Only Tilli changes his mind

(Sorry for the inaccurate gender — is there a Tilli? But that’s the way the pun works.)

The online retailer who broke the keystone pricing non-secret secret posted last week (September 20; I only saw it today) that she had received a reply from Tilli Tomas: the company is apparently suspending its keystone pricing policy. Whether this means that we’ll see more variation in TT retail prices, and whether that means that this particular retailer will continue to be supplied by TT, however, are yet to be determined.

Check out the comments: some anonymous poster claimed it was “a bit immoral” to consciously sell at a “much lower” price than one’s competitors. Said anonymous poster also said it was “wrong” to publicize the Tilli Tomas issue, because it may cause other suppliers to think twice about selling her yarn. In that respect, well, it’s certainly not the wisest thing, because there are lots of competing retailers out there; on the other hand, if it’s evident that such a retailer is also successful because her customers trust her to sell at a fair, unfixed price below the MSRP, maybe the suppliers don’t care.

I can understand why a supplier may elect not to supply a certain class of retailer (online vs. bricks-and-mortar or catering-to-fools-with-lots-of-discretionary-income vs. jobbers-catering-to-bargain-hunters): that’s not the same as supplying only those who agree to sell only at a fixed retail price.
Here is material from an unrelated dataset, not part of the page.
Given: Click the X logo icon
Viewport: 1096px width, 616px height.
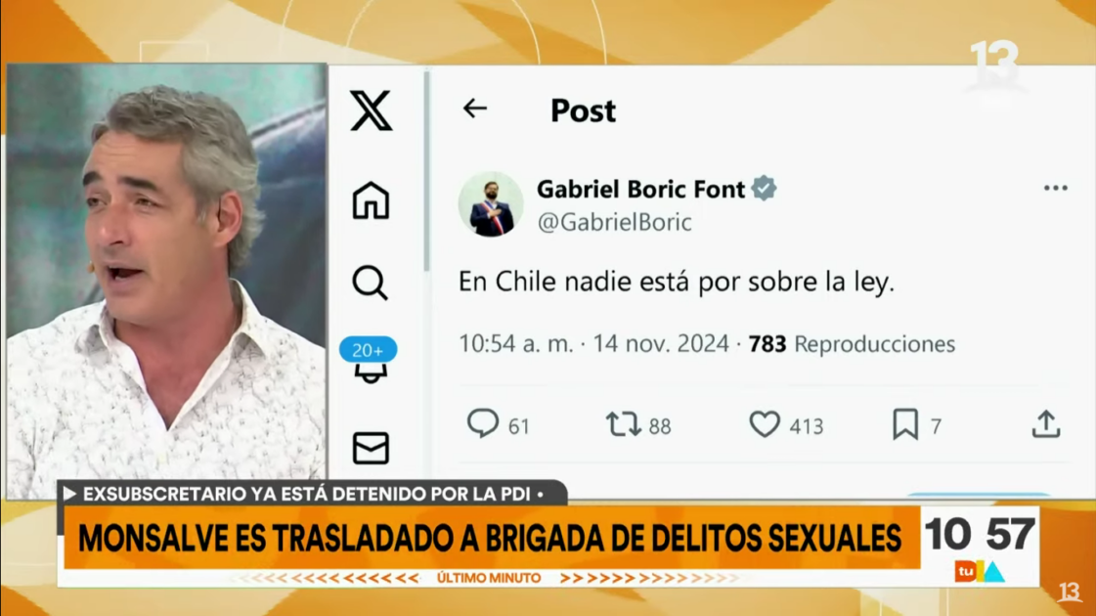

You only have so much stock to go around; you may choose to have it sold in places that give you the most prestige for your brand, or the stores that you feel are more likely to survive in the long haul (when the big crash hits the knitting market) and invest in supporting their product lines (for example, by teaching classes to ensure a surviving customer base).

In the meantime, Ana mentioned in the comments to the first TT post that she started a blog to track keystone pricing policies to keep the consumer informed: it’s here.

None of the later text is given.